The trouble is that one state’s progress is often considered a treasonous betrayal by others – think Rick Perry and Ben Bernanke. Here we have this pesky law called the Affordable Care Act that no one in the Republican camp likes. As proof of this, twenty-six US states have challenged the law as unconstitutional. The Supreme Court has accepted the case and it will be heard sometime during the next nine months. The reason why this makes the Act pesky is because it’s actually a part of the law unless and until the Supreme Court rules it unconstitutional. Contained with the statute is a timetable and it’s ticking away. This creates a dilemma for the Republican states. This timetable is not going to be rewritten so, if the Act is upheld, the states that have failed to take the steps towards implementation could suddenly find themselves losing control of the process.
Each state must have a working exchange in place come 2014. Note this is not a requirement simply for a proposal or a detailed specification. The actual exchange must be up and working. That means commissioning the design now, allowing plenty of time for the coders to work their magic and then debug until the exchange actually works. Most experts take the view this is getting close to the deadline for beginning the work if a properly tested exchange is to be ready in time. This is reinforced by the federal government which is providing funding support on a use-it-or-lose-it basis. If states have a viable plan and greenlight the project, they get the money. The latecomers either pay for the work out of their reserves (not a good thing given most states are running a deficit) or they accept the electronic exchange provided by the federal government.
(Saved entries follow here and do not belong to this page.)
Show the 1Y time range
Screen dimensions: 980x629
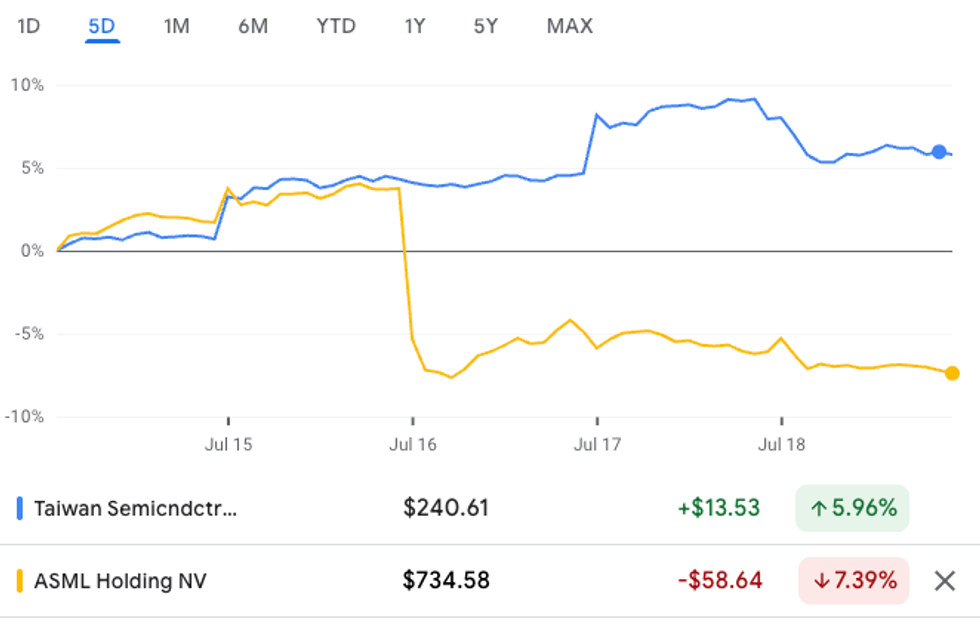point(415,26)
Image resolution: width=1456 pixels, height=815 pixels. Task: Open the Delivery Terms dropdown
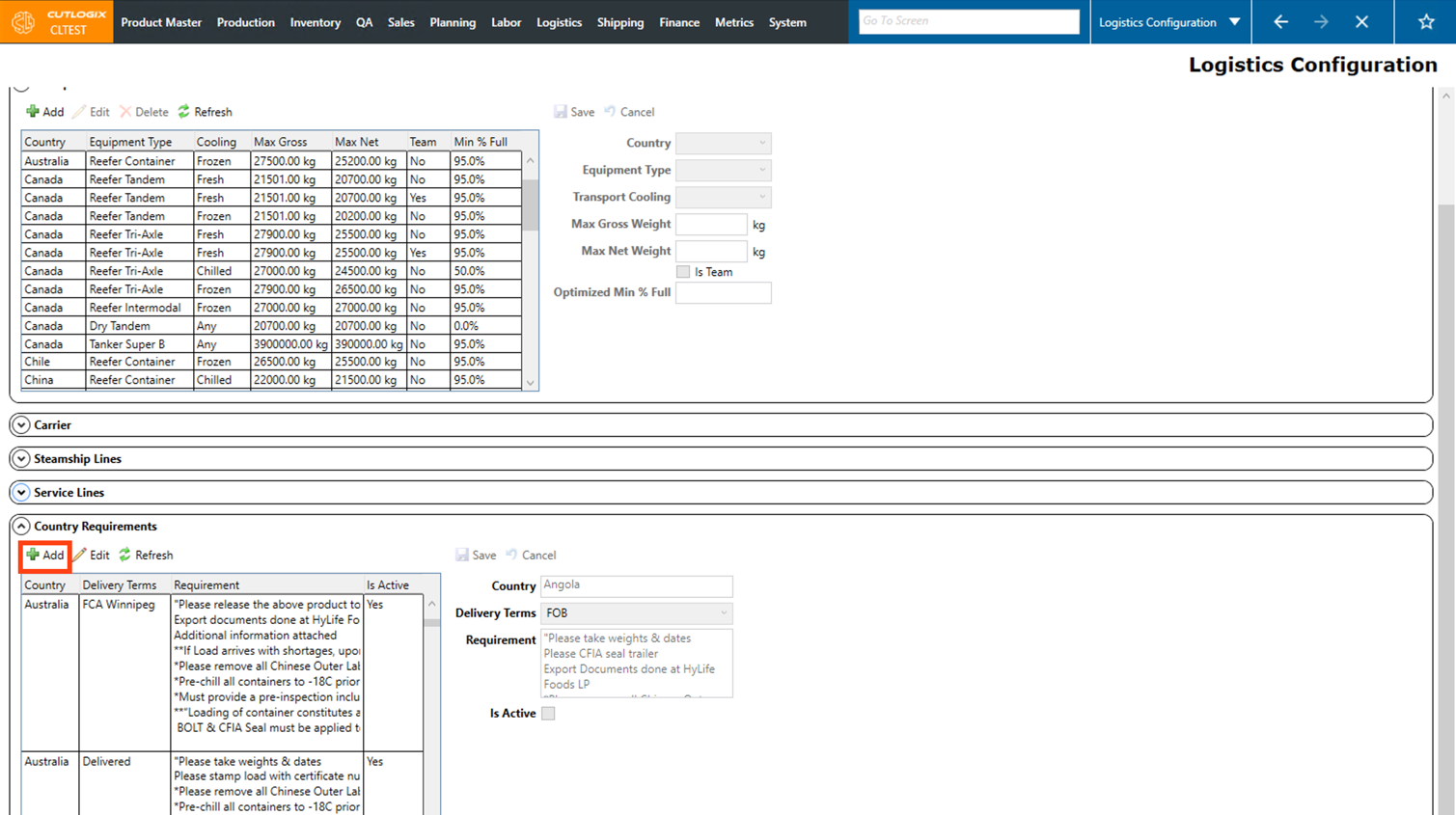pyautogui.click(x=636, y=612)
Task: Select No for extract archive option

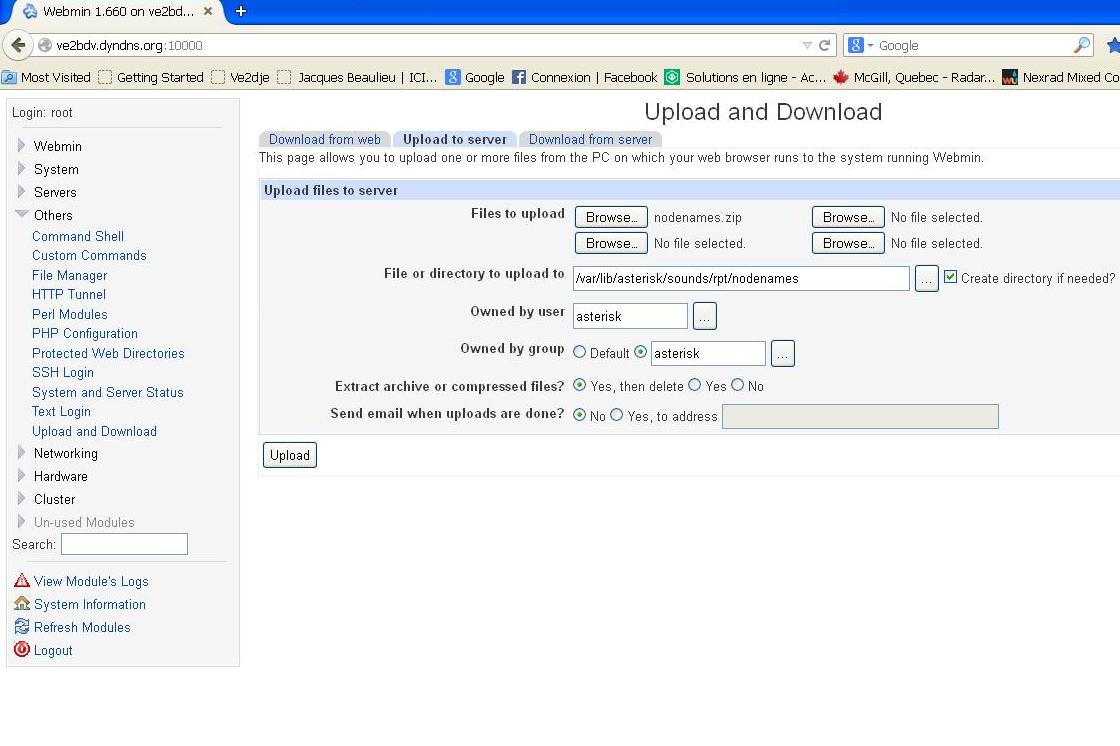Action: (738, 385)
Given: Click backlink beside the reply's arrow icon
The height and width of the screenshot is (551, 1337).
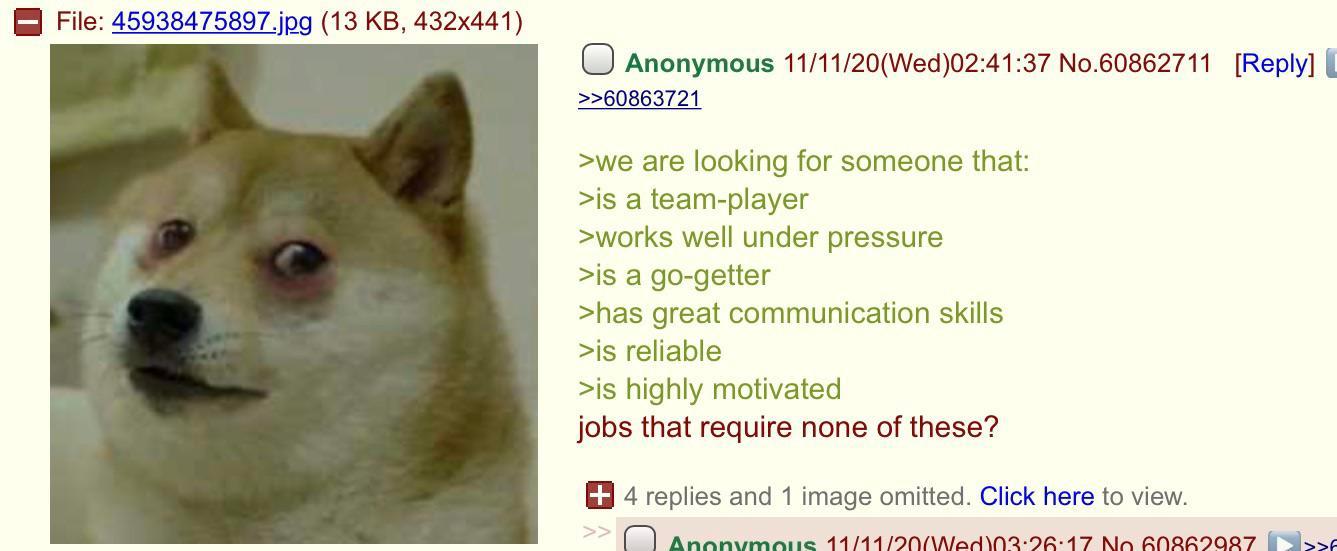Looking at the screenshot, I should (1320, 544).
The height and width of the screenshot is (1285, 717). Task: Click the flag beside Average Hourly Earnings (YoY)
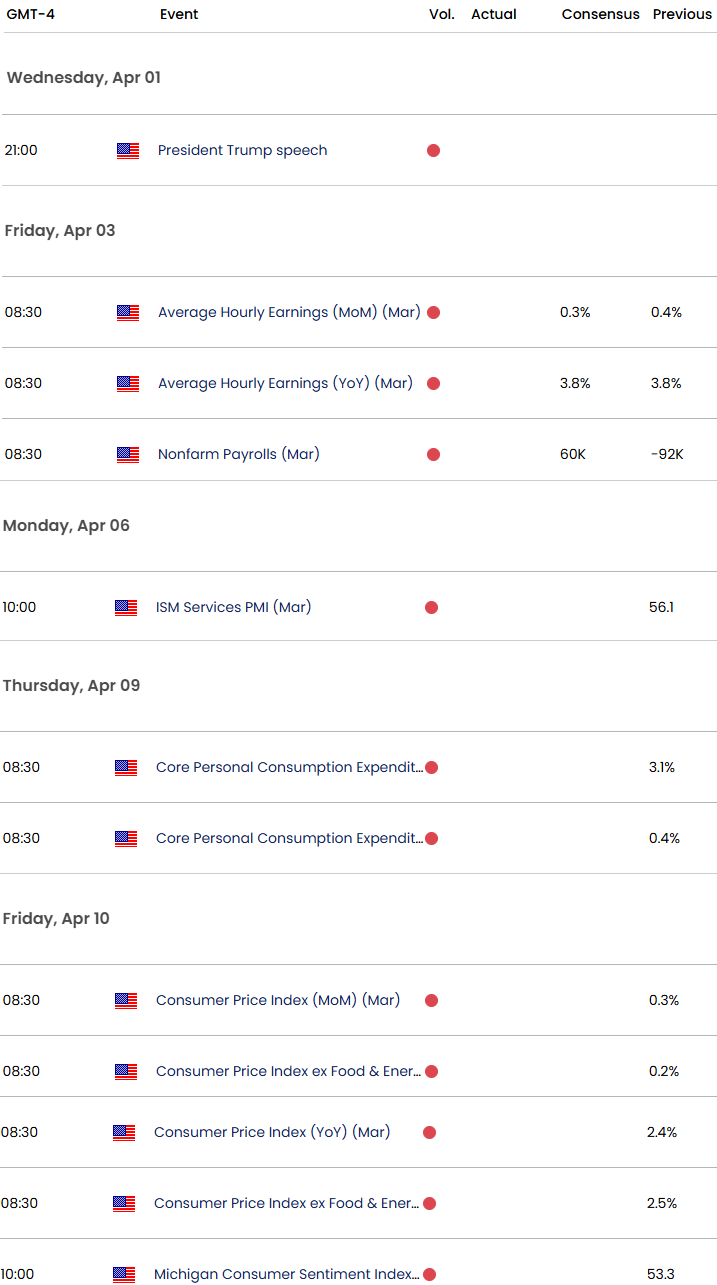tap(128, 384)
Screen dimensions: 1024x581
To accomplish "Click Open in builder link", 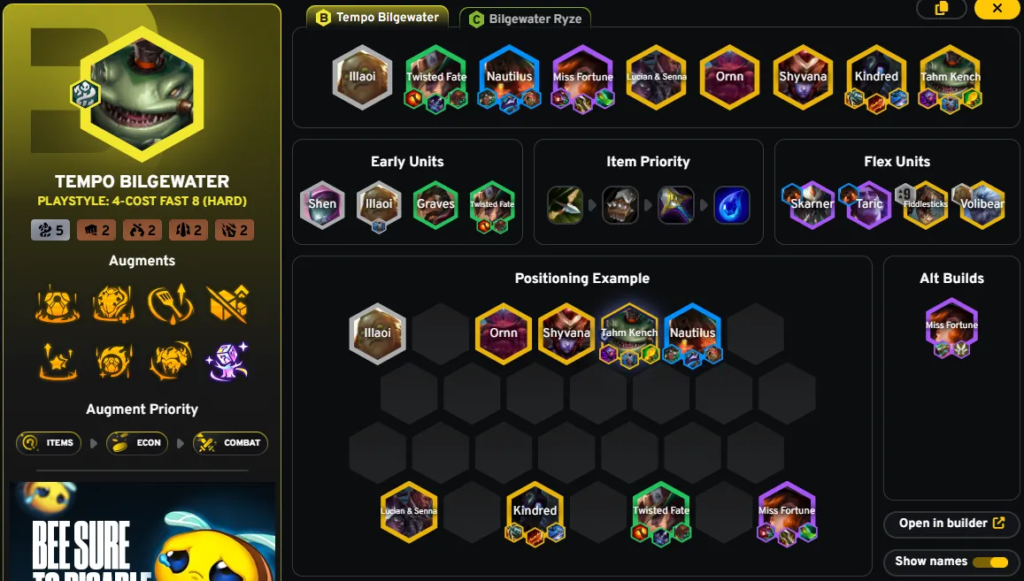I will [x=952, y=524].
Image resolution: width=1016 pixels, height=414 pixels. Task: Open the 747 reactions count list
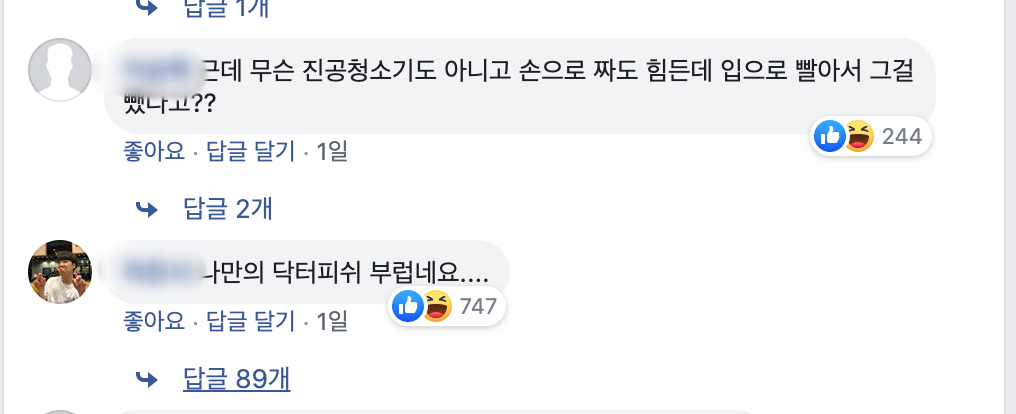tap(478, 307)
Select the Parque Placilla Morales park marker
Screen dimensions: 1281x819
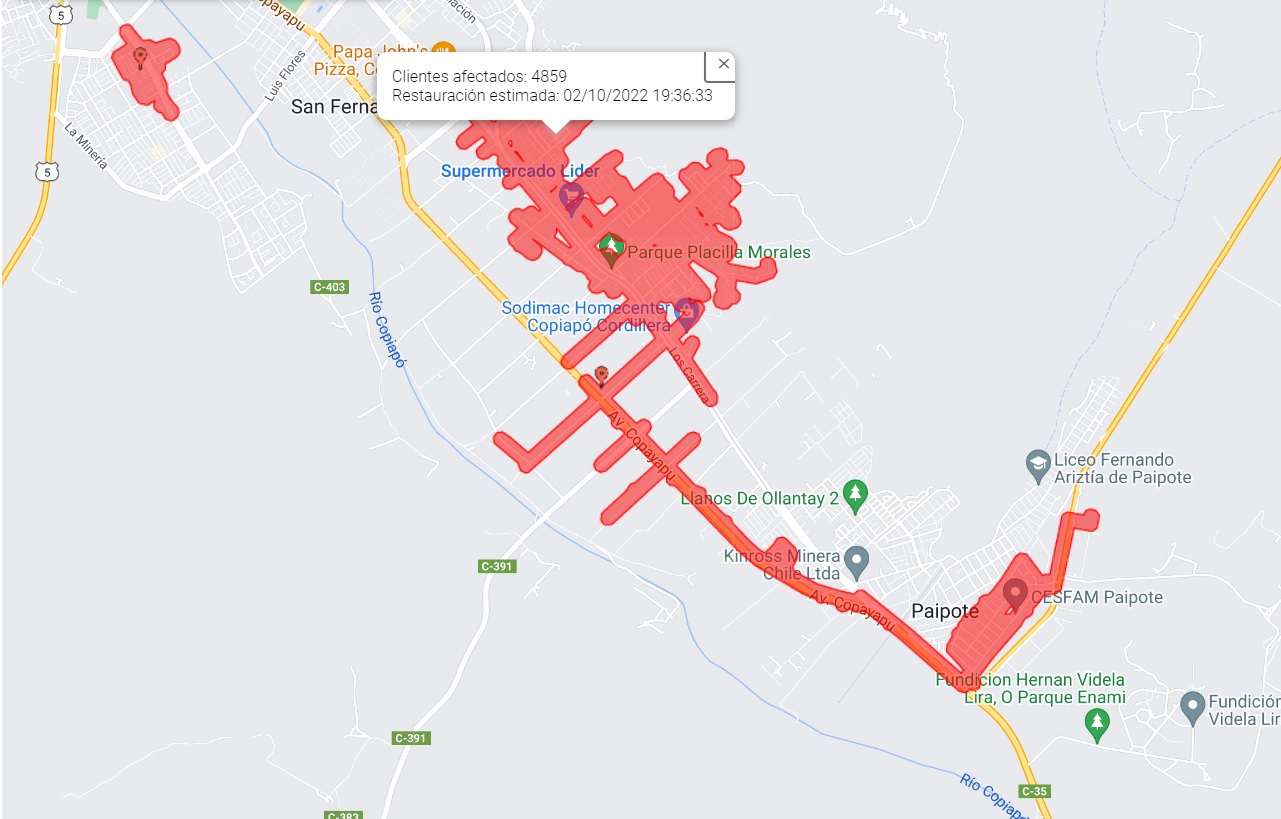tap(611, 249)
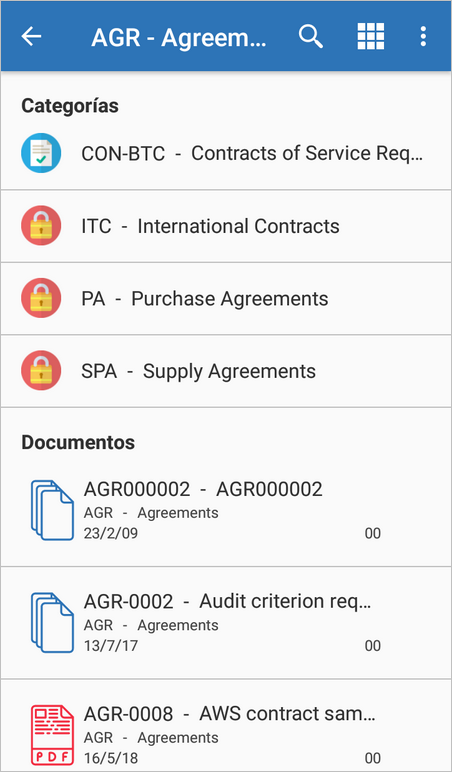The height and width of the screenshot is (772, 452).
Task: Click the red PDF icon for AGR-0008
Action: click(x=52, y=735)
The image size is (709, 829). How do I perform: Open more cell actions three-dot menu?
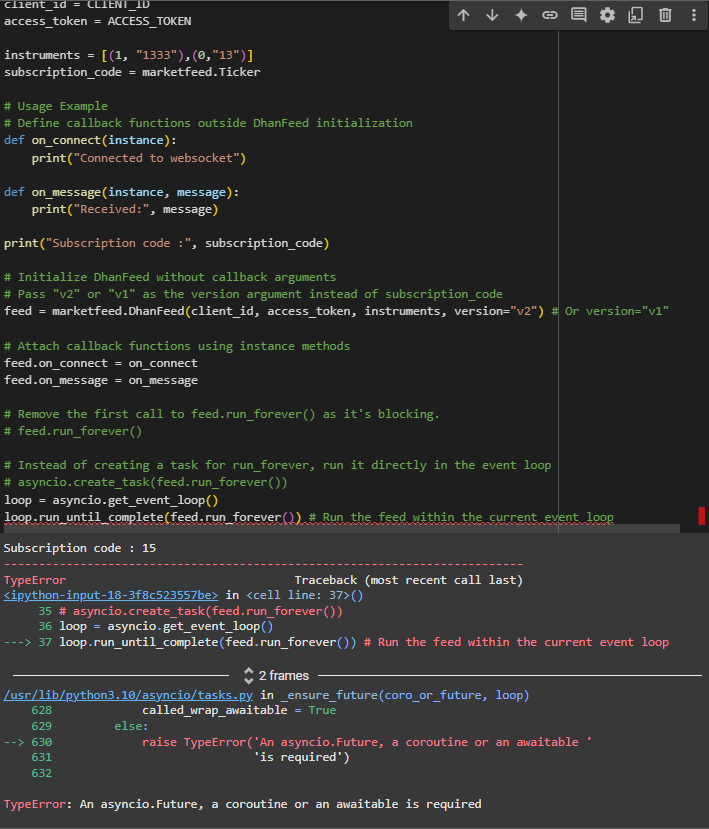point(693,15)
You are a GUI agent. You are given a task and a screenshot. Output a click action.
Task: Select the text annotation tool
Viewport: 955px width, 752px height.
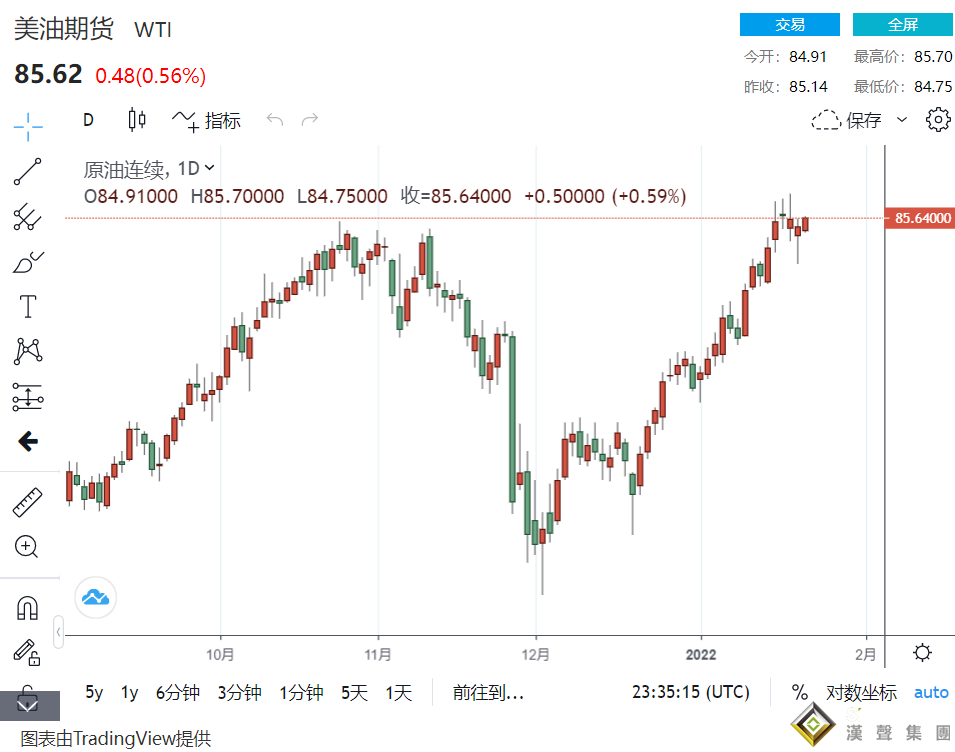coord(28,306)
As an example of how some states are approaching the problem, let’s look at Illinois. Lawmakers are now considering a bill to approve work on the exchange and, equally important, to create the management structure to oversee the operation of the exchange once it’s up and running. The bill calls for the initial work to be complete by June 2012 which is the deadline for access to federal funding – estimated to be about $150 million for the hardware and software. Because of pressure on the state budget, the unanswered question for now is who will be responsible for paying the administrative costs of the exchange after 2014. Independent experts estimate this will be about $75 million per year. As the Affordable Care Act is written, it appears this must be paid by the state but it’s possible new regulations could change this.
While we wait for all this to become more clear, the latest estimates for the cost of insurance through the exchange are encouraging. Taking current reality, some 1.7 million are uninsured and a floating population of 1.4 million is expected to use the exchange. Assuming about 1 million become steady users within the first two years, the health insurance plan would cost about $12 per month. If the poor were to be charged extra to cover the administrative costs, this could make the insurance significantly less attractive. This will genuinely be cheap health insurance for the poor of Illinois and a good model for all to follow.